Stated task
Copy the rows below verbatim, from the line with "Given: Click the 杭州市,已交承运商运输 entry" up to and including the line with "(x=335, y=258)".

Working data
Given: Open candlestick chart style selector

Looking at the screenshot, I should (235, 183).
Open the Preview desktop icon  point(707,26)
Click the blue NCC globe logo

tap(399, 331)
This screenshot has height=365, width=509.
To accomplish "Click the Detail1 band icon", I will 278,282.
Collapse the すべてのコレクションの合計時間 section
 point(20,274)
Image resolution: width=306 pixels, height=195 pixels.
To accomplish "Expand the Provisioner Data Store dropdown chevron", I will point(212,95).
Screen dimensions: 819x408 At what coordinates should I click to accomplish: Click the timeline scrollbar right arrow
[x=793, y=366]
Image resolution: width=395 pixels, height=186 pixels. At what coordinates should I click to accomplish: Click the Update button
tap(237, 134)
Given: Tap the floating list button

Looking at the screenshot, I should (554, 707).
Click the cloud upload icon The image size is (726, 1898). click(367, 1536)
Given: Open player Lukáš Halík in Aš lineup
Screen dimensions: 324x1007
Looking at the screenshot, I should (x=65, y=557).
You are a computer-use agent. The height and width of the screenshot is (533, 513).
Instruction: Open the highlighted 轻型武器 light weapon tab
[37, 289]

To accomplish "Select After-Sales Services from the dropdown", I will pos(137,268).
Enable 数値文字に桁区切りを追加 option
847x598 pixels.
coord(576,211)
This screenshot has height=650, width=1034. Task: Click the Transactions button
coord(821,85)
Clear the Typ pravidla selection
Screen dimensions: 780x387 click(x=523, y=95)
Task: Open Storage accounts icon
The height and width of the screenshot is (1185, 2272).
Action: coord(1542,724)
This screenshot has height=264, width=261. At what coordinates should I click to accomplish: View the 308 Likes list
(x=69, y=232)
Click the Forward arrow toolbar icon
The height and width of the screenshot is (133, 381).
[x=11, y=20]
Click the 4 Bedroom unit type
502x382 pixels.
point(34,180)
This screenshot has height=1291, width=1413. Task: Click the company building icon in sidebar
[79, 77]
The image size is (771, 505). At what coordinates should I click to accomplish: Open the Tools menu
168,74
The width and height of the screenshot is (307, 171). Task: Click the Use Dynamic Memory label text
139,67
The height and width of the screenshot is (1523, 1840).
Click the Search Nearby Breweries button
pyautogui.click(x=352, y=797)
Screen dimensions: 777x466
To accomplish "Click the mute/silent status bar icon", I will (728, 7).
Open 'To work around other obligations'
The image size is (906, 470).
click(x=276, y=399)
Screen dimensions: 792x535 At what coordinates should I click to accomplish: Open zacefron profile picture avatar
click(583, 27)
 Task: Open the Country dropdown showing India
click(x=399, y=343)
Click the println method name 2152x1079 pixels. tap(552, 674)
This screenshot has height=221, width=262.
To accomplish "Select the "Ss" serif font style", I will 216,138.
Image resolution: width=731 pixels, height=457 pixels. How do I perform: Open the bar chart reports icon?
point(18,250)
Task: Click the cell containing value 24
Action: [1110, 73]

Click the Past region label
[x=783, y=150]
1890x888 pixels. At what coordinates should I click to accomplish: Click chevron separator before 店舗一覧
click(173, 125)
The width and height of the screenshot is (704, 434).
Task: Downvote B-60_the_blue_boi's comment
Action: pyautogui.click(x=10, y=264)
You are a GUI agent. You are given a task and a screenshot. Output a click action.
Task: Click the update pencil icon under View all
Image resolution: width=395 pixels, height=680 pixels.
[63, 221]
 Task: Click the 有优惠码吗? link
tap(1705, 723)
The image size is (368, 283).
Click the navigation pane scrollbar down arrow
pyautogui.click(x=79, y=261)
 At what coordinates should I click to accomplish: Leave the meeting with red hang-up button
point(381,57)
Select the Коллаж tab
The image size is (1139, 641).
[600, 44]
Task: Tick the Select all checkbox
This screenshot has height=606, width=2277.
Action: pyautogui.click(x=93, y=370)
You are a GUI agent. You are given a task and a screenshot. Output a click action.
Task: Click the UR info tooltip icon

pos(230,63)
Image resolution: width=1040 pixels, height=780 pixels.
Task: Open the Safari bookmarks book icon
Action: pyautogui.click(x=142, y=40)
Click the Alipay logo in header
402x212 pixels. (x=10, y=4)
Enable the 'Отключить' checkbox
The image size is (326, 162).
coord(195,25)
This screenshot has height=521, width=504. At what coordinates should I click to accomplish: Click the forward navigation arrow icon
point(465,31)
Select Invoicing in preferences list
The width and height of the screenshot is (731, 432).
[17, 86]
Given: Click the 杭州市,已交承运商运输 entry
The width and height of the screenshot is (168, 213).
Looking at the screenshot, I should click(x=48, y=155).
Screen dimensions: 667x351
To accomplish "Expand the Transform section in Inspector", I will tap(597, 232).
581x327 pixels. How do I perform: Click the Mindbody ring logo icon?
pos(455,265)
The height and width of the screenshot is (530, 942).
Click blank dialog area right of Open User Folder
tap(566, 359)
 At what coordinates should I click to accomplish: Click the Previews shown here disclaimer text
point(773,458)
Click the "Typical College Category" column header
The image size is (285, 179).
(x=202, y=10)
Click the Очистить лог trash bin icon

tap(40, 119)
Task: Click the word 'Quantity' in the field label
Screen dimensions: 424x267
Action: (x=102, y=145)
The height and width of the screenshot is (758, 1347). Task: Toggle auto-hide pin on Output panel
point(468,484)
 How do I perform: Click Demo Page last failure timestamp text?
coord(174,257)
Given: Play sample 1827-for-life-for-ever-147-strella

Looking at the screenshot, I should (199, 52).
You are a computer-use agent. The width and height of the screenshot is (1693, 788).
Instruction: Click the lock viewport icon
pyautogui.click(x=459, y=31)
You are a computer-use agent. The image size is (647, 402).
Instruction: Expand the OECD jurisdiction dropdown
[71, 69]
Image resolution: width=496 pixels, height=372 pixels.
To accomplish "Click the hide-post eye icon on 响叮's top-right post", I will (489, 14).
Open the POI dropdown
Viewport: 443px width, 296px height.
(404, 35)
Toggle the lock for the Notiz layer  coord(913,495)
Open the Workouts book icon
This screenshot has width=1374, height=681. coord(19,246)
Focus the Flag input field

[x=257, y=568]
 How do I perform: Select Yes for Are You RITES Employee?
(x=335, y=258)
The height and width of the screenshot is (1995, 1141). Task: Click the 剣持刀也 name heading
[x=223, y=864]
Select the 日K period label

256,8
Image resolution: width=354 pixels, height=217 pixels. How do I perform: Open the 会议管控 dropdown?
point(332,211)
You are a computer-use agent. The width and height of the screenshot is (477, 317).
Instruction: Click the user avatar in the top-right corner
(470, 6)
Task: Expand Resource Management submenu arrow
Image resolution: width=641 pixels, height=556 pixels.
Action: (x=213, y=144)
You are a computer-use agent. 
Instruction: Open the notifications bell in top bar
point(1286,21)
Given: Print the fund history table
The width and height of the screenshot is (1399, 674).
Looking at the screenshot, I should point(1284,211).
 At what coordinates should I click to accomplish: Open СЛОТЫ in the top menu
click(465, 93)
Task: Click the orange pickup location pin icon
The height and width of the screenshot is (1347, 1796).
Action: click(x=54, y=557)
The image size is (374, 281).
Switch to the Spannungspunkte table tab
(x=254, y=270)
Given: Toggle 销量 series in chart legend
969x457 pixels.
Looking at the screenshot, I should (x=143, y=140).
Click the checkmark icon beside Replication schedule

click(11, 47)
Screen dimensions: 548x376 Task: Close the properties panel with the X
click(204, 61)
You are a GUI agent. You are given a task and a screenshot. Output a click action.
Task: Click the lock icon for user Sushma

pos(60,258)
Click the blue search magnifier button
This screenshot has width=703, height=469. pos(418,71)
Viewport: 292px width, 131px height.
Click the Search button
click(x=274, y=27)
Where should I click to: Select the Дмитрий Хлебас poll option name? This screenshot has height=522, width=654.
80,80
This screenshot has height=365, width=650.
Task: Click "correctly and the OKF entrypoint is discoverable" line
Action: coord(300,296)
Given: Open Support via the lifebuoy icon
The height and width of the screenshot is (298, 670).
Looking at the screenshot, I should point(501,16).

Correct response
Given: Click the 杭州市,已交承运商运输 entry
The width and height of the screenshot is (168, 213).
Looking at the screenshot, I should click(x=48, y=155).
Screen dimensions: 667x351
To accomplish "Expand the Transform section in Inspector", I will tap(597, 232).
581x327 pixels. How do I perform: Click the Mindbody ring logo icon?
pos(455,265)
The height and width of the screenshot is (530, 942).
Click blank dialog area right of Open User Folder
tap(566, 359)
 At what coordinates should I click to accomplish: Click the Previews shown here disclaimer text
point(773,458)
Click the "Typical College Category" column header
The image size is (285, 179).
(x=202, y=10)
Click the Очистить лог trash bin icon

tap(40, 119)
Task: Click the word 'Quantity' in the field label
Screen dimensions: 424x267
Action: (x=102, y=145)
The height and width of the screenshot is (758, 1347). Task: Toggle auto-hide pin on Output panel
point(468,484)
 How do I perform: Click Demo Page last failure timestamp text?
coord(174,257)
Given: Play sample 1827-for-life-for-ever-147-strella

Looking at the screenshot, I should (199, 52).
You are a computer-use agent. The width and height of the screenshot is (1693, 788).
Instruction: Click the lock viewport icon
pyautogui.click(x=459, y=31)
You are a computer-use agent. The image size is (647, 402).
Instruction: Expand the OECD jurisdiction dropdown
[71, 69]
Image resolution: width=496 pixels, height=372 pixels.
To accomplish "Click the hide-post eye icon on 响叮's top-right post", I will (489, 14).
Open the POI dropdown
Viewport: 443px width, 296px height.
(404, 35)
Toggle the lock for the Notiz layer  coord(913,495)
Open the Workouts book icon
This screenshot has width=1374, height=681. coord(19,246)
Focus the Flag input field

[x=257, y=568]
 How do I perform: Select Yes for Are You RITES Employee?
(x=335, y=258)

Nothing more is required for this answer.